• **ВАШИ ЗАДАНИЯ**
A – Ответьте на вопросы по отрывку о семье Дудиных, пометив ответы так же:
(i) Кем и где работал Николай Васильевич?
(ii) В каком месяце и году за ним пришли?
(iii) В каком городе его какое-то время держали в камере предварительного заключения?
B – Продолжите отрывок о семье Дудиных с того места, на котором он обрывается.

Клавдия Николаевна вспоминала, что семья была очень дружной, все любили читать, играли на музыкальных инструментах, рисовали. А когда рисовал отец, дети не дыша наблюдали за появлением новой картины.

Николай Васильевич работал на цементном заводе техником-сметчиком, был хорошим специалистом, доброжелательным, отзывчивым человеком. Евдокия Константиновна, как большинство женщин тогда, занималась хозяйством, воспитывала детей.

Беда пришла в семью не сразу, хотя вокруг уже сгущались тучи: то соседа возьмут в НКВД, то товарища по работе. Сначала у Николая Васильевича были сомнения, вопросы, на которые даже после мучительных раздумий ответов не мог найти: арестовывают преданных партии коммунистов, людей, с которыми вместе сражался за Советскую власть. Не верилось, что такое может случиться и с ним. Но случилось...

Грязные дела вершатся ночью. В одну из таких октябрьских ночей 1937 года пришли за Дудиным. При обыске искали оружие и запрещенную литературу. Ни того, ни другого не обнаружили, но все равно Николая Васильевича арестовали. Больше его семья не видела.

Какое-то время Дудина держали в камере предварительного заключения в Катав-Ивановске. Единственное, что он успел сделать перед смертью (теперь уже известно, что он был расстрелян), это тайно передать записку жене и детям. Клавдия Николаевна помнила ее наизусть: «Меня кто-то подло оклеветал! Не верь никому!!! Не надейся на мое возвращение. Записку уничтожь. Н…».

• **ПРЕДОСТАВЛЕННЫЕ ДАННЫЕ**
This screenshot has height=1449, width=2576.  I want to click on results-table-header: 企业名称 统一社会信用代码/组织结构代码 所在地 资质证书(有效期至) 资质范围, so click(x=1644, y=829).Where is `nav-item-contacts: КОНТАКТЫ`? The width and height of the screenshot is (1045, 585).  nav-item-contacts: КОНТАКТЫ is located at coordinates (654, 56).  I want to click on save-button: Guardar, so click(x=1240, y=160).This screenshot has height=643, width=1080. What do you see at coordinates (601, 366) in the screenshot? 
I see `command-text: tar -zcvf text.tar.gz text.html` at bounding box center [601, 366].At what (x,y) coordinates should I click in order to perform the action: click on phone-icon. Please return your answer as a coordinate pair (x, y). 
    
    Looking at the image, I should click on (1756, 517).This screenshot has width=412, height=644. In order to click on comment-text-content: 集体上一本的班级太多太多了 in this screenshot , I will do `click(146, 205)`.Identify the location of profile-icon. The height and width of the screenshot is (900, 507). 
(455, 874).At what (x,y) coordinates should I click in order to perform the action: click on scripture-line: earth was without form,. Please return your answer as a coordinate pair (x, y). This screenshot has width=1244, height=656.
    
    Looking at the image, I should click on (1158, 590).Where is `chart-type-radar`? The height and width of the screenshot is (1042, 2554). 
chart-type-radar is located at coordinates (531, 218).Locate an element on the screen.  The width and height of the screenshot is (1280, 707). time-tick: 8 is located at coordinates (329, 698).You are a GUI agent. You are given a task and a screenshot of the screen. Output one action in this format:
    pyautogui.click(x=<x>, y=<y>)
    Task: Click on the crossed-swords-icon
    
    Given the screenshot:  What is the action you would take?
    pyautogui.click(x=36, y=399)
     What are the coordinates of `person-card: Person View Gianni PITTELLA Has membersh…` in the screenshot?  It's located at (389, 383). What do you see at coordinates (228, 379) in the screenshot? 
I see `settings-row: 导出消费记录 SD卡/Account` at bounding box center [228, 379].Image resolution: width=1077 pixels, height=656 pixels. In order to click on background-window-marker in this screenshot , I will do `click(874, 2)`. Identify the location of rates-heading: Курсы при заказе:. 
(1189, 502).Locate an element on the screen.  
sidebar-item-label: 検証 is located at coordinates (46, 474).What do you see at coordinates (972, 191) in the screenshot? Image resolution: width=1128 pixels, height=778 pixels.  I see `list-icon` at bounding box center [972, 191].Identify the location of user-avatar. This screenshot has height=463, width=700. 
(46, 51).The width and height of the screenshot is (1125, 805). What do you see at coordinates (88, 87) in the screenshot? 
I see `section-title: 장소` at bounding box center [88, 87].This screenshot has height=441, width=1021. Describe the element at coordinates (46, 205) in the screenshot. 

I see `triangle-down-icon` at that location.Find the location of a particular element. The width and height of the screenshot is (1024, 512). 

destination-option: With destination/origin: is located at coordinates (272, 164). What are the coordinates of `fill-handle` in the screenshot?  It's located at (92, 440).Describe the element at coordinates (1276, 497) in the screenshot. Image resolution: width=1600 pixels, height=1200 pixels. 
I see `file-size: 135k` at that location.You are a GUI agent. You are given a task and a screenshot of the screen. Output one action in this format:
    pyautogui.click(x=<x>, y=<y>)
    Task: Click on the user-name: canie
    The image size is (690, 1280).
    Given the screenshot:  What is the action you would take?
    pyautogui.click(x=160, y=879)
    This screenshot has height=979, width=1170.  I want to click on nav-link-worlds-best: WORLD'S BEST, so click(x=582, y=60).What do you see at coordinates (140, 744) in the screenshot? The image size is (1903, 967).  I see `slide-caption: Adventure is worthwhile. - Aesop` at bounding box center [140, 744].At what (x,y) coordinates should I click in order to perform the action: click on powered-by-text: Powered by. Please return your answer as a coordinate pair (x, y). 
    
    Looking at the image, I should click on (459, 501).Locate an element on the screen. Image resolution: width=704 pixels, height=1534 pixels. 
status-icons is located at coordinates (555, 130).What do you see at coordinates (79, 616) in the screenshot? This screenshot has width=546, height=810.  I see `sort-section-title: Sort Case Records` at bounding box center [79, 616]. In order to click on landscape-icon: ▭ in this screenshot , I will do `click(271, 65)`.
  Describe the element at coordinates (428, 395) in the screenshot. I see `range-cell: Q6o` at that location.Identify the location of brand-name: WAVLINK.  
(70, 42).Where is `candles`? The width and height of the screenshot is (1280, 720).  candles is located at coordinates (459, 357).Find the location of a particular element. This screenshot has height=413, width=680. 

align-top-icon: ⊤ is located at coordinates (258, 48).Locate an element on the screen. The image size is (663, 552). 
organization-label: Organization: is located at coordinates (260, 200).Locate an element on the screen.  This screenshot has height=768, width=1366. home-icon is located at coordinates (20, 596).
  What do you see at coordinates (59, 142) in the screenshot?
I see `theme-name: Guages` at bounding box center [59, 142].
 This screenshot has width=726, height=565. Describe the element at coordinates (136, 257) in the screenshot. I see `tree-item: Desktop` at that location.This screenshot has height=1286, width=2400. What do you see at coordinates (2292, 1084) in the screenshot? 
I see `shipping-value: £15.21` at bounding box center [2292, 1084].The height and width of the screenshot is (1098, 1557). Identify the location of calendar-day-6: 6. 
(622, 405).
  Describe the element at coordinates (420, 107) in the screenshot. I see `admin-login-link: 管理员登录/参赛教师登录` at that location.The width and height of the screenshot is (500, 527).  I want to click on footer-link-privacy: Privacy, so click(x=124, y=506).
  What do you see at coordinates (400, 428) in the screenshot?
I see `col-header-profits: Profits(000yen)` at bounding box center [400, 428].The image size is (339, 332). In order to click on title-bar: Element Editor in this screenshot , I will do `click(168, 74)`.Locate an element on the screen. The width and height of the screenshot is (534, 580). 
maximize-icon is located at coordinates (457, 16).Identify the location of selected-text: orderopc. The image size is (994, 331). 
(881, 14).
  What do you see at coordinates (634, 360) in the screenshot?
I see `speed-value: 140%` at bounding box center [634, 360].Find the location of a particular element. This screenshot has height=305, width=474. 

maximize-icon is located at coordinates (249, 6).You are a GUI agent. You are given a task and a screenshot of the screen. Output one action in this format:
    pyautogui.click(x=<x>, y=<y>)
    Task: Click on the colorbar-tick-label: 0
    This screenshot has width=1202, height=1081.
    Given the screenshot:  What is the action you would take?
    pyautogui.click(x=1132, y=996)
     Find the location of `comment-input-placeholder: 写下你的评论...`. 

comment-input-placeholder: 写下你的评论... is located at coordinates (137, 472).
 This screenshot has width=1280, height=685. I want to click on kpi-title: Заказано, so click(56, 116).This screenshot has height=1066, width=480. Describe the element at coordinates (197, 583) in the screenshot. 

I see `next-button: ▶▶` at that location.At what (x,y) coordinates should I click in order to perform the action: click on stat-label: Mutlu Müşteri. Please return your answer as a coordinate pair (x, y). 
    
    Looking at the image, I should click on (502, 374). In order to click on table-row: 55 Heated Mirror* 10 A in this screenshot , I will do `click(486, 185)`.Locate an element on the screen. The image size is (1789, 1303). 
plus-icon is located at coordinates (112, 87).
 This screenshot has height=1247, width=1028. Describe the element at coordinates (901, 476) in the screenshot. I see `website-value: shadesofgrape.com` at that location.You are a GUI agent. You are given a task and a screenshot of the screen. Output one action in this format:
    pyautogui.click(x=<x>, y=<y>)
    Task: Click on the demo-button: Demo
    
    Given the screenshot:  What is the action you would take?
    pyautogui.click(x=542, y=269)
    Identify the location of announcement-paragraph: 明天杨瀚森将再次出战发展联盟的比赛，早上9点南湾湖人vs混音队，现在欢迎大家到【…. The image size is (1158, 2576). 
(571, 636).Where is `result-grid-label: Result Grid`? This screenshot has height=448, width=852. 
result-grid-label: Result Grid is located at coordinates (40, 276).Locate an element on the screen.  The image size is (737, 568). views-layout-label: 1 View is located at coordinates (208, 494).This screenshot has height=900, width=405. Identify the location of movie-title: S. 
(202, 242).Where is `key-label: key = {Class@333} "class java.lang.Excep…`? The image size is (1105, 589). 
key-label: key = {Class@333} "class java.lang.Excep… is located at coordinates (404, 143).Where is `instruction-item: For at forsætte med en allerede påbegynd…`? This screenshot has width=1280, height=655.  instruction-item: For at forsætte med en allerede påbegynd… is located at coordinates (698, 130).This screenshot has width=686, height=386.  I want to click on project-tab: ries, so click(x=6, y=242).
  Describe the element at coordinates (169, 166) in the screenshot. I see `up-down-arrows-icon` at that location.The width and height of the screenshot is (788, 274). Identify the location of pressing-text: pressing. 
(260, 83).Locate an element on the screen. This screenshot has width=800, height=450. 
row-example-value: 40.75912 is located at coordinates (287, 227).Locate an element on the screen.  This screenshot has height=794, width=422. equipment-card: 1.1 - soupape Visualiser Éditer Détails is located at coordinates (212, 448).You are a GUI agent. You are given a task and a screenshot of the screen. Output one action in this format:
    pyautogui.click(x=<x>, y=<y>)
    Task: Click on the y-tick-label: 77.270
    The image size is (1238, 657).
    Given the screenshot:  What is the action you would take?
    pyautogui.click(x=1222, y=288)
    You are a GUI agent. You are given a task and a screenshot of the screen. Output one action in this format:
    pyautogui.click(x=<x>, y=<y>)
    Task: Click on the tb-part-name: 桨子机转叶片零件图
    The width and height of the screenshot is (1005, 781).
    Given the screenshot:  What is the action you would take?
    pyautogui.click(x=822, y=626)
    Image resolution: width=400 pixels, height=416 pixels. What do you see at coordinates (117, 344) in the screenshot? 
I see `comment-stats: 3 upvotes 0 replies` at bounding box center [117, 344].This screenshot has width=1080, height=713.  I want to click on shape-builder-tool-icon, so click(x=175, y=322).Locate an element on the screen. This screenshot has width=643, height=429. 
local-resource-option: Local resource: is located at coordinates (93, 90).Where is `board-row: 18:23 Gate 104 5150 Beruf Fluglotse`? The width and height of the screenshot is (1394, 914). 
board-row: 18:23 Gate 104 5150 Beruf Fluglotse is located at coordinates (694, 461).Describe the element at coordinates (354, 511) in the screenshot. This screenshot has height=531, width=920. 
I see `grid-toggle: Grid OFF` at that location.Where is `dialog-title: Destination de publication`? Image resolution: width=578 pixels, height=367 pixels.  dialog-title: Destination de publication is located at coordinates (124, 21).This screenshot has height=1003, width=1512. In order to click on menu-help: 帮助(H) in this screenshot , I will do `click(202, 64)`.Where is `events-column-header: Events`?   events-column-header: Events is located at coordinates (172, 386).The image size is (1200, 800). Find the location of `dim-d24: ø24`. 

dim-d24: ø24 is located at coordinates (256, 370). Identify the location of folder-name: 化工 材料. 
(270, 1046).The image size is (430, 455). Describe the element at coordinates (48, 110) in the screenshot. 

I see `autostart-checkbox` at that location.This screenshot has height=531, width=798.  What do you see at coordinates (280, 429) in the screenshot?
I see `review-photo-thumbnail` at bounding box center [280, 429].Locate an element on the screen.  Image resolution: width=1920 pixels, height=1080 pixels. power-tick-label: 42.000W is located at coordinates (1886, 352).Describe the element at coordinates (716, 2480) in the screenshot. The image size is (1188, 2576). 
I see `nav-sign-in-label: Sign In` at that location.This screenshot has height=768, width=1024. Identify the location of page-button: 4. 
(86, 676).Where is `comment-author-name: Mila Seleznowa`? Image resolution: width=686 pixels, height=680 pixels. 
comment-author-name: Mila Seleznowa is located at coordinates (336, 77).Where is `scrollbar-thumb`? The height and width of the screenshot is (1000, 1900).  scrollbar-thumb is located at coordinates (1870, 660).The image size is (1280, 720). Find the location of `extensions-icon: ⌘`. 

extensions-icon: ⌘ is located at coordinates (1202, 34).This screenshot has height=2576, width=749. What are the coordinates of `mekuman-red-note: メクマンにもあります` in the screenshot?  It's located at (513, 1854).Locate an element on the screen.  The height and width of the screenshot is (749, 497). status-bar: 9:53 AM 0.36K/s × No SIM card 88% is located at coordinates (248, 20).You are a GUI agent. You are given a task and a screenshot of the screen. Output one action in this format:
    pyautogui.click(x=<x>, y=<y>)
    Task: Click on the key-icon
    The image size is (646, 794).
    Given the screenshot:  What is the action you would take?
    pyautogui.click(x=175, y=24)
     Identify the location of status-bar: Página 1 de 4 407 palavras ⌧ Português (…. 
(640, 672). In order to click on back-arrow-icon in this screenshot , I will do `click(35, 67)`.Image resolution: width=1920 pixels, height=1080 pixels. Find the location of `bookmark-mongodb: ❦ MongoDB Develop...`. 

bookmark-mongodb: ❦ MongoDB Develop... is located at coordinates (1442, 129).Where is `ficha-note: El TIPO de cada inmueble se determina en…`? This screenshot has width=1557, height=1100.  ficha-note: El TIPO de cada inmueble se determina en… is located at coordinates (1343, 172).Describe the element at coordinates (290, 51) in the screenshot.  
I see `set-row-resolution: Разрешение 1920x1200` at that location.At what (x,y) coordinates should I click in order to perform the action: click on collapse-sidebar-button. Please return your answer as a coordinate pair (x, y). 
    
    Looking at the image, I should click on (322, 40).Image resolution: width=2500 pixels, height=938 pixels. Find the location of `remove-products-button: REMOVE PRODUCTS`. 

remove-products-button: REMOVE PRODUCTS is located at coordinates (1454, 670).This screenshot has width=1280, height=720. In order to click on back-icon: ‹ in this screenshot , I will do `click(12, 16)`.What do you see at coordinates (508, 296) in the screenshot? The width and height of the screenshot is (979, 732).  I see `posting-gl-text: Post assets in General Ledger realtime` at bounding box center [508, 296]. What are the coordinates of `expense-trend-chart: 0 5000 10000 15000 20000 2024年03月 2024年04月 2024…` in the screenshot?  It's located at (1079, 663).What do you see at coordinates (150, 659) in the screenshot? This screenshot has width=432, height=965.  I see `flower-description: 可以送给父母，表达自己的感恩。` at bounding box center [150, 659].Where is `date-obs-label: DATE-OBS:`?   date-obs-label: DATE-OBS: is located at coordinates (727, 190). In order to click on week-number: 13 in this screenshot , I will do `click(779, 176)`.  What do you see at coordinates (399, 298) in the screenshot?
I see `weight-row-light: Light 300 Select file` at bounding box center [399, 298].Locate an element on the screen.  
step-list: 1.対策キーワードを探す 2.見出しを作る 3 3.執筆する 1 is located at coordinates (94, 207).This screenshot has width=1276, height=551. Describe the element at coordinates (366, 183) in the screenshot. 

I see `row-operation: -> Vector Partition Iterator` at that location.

• **ОТВЕТЫ К ЗАДАНИЯМ**
A –
(i) Техником-сметчиком на цементном заводе.
(ii) В октябре 1937 года.
(iii) В Катав-Ивановске.

B –
Кто-то оклеветал… Похоже, оклеветанных оказалось очень много. Одних система, созданная Сталиным, заставляла клеветать, другие делали это вполне добровольно, третьи оказывались в роли сначала клеветников-доносчиков, потом – жертвами чужого доноса и чужой клеветы. Хотя, если разобраться, все они жертвы, зажатые в тиски железной рукой, загонявшей народ в «счастливое будущее».

Через год – еще один удар для семьи: «взяли» Евдокию Константиновну. Может быть, ей припомнили ее буржуазное прошлое, как часто бывало? Нет, арестовали как жену врага народа, или, как тогда говорили, ЧСИР (член семьи изменника Родины). Вместе с ней взяли еще десять катав-ивановских домохозяек, растивших и воспитывавших детей. У них не было даже собственной статьи, как у мужей, – 58 УК РСФСР. Просто ЧСИР.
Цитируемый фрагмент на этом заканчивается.